De regering dankt de leden van de PvdA-fractie voor hun positieve ontvangst van het voorstel om pas in geval van reactivering van de dienstplicht bij algemene maatregel van bestuur nadere algemene regels te stellen opdat optimaal rekening kan worden gehouden met de alsdan meest actuele inrichting van de maatschappij. De regering dankt deze leden voor hun instemming voor de keuze van de regering inzake de voorhangprocedure.
De leden van de SP-fractie hebben de vraag gesteld hoeveel reservisten in tijden van crisis opgeroepen zouden moeten worden om een effectief leger op de been te kunnen brengen.
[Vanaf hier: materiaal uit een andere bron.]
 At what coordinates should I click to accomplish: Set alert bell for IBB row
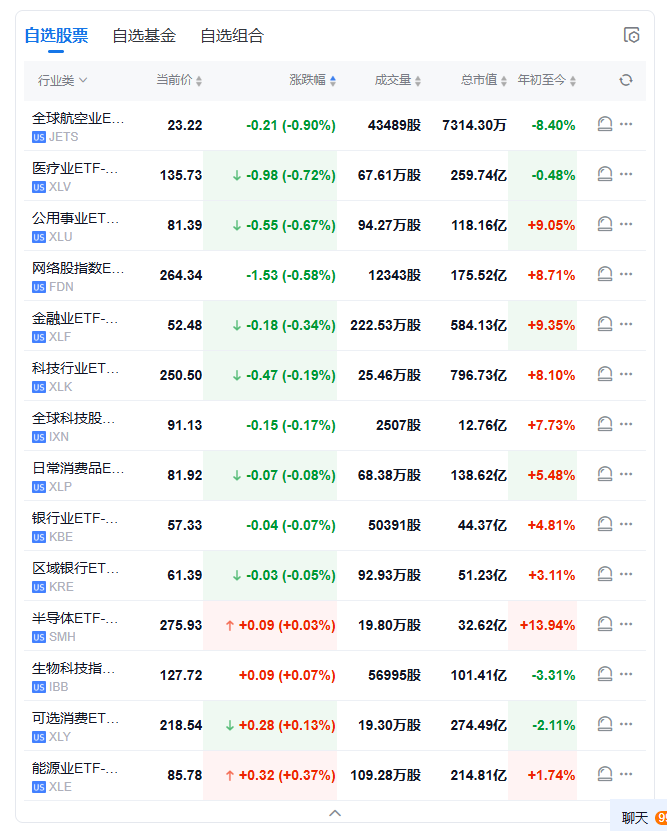pos(604,674)
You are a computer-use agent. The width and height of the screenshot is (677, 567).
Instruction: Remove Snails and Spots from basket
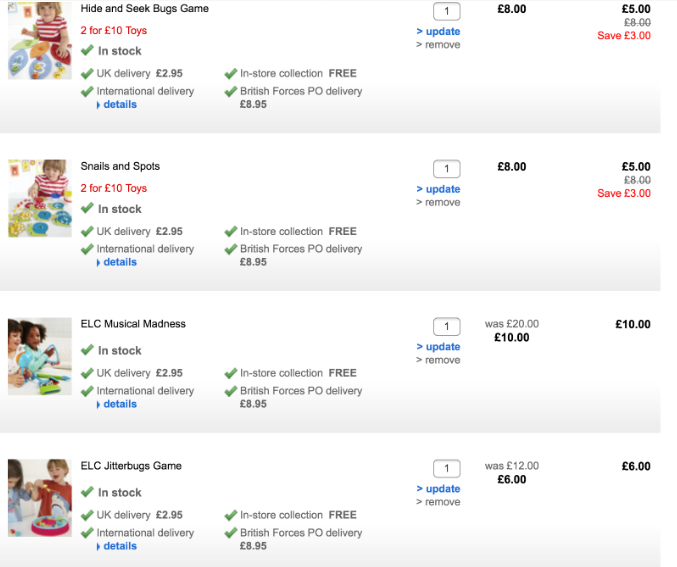(442, 203)
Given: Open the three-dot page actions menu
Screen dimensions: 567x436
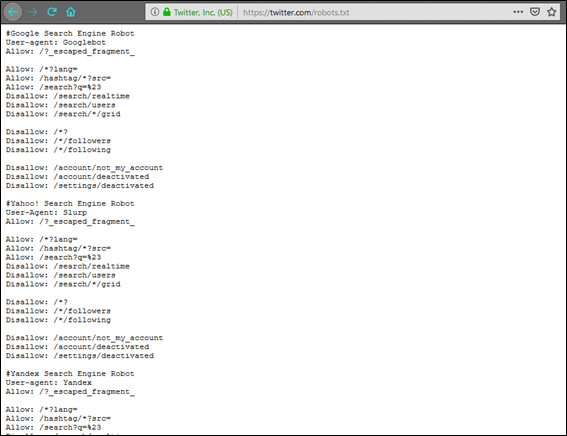Looking at the screenshot, I should click(x=518, y=12).
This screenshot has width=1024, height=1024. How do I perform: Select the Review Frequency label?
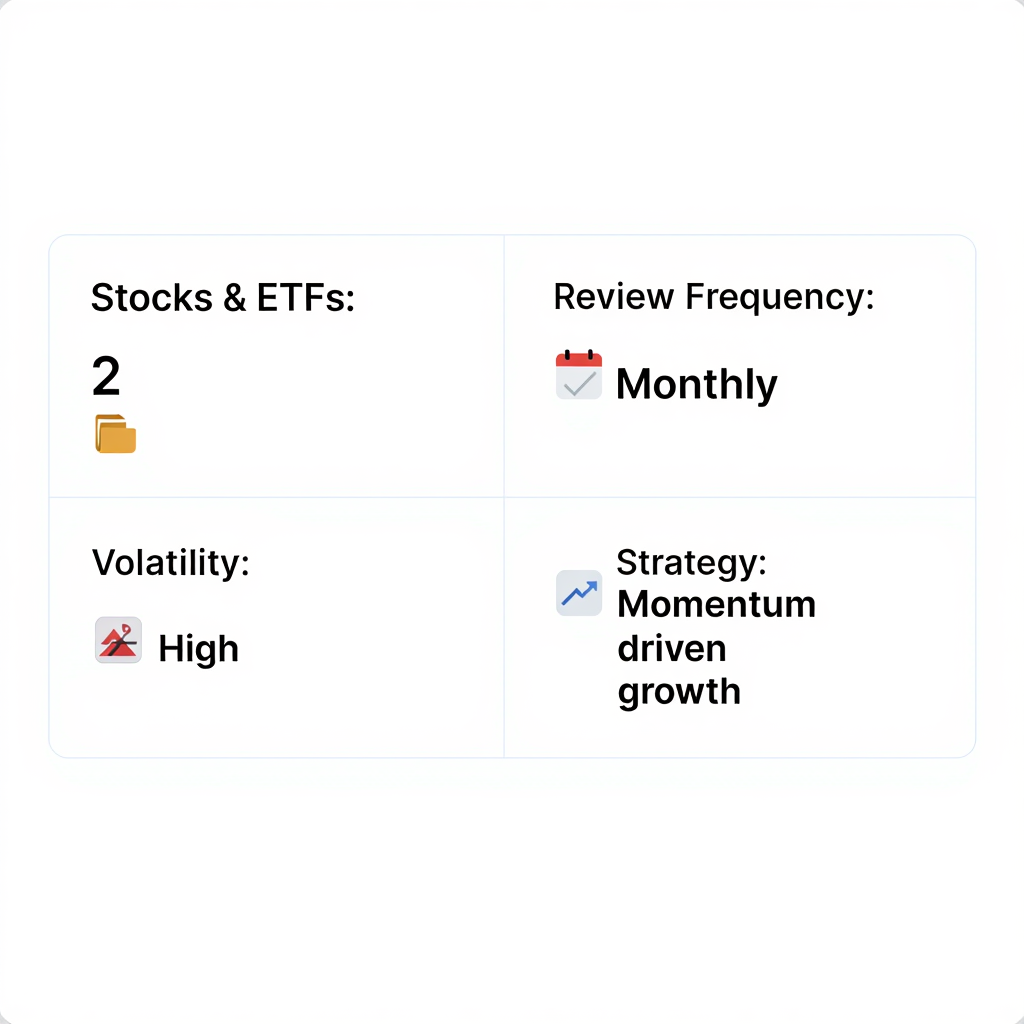click(x=713, y=297)
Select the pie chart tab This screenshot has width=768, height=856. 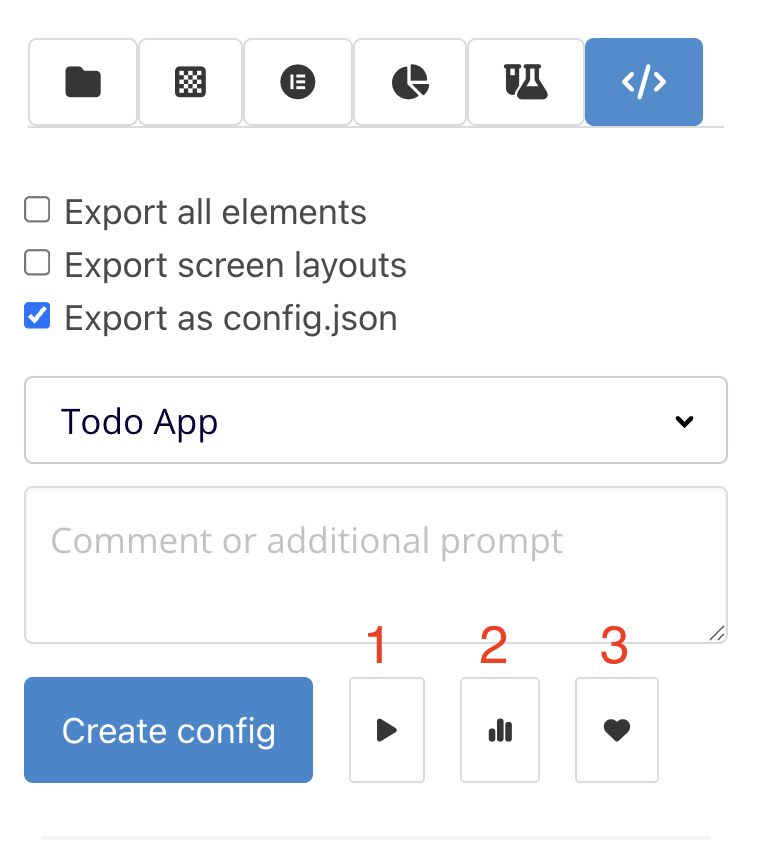[x=409, y=82]
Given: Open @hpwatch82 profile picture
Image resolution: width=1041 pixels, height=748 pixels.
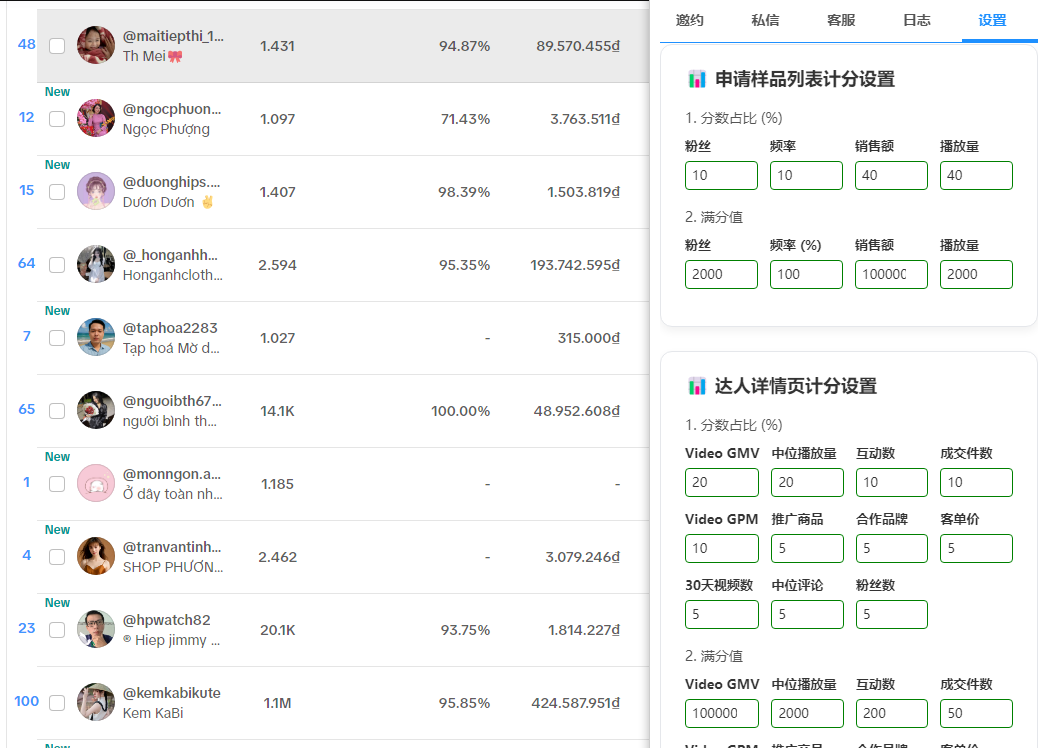Looking at the screenshot, I should coord(96,629).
De beantwoording van die vraag hangt af van aard en omvang van de dreiging en van de beschikbaarheid van deze reservisten. Daarom kan deze vraag helaas nu niet worden beantwoord. Op de vraag van deze leden naar de criteria voor opkomst of heenzending antwoordt de regering dat ook ten tijde van de actieve dienstplicht het nooit is voorgekomen dat honderd procent van de mannen werd opgeroepen. De regering heeft geen reden om aan te nemen waarom dit bij reactivering van de opkomstplicht anders zou zijn. De toetsingscriteria worden geformuleerd aan de hand van de dan geldende inzichten, met inachtneming van op dat moment geldend recht en van daarmee samenhangende waarborgen. Op die manier kan optimaal rekening worden gehouden met de meest actuele inrichting van de maatschappij. De regering deelt niet de indruk dat er voor het huidige ook een grote organisatorische opgave voorligt die verder gaat dan het aannemen van twee extra administratieve medewerkers. Er is immers met het aannemen van dit wetsvoorstel alleen een administratieve handeling van inschrijven voor de dienstplicht aan de orde. Er is geen sprake van het treffen van voorbereiding voor het reactiveren van de opkomstplicht. Voor het mogelijk maken van een mobilisatie is evenwel meer nodig. Dit vergt een (gedeeltelijke) herinvoering van het vroegere legervormingssysteem.
In antwoord op de vraag van de leden van de PvdA-fractie naar een digitaal alternatief voor het versturen van de brieven waarin wordt medegedeeld dat men is ingeschreven voor de dienstplicht antwoordt de regering, dat onderzocht is of gebruik kan worden gemaakt van het digitaal loket. Men is echter niet verplicht om zich aan te melden bij dit digitaal loket. Voorts is inmiddels bekend dat overheidsberichten in het digitaal loket in het algemeen niet of sporadisch worden gelezen. Het versturen van brieven lijkt vooralsnog de meest zekere methode om personen te bereiken.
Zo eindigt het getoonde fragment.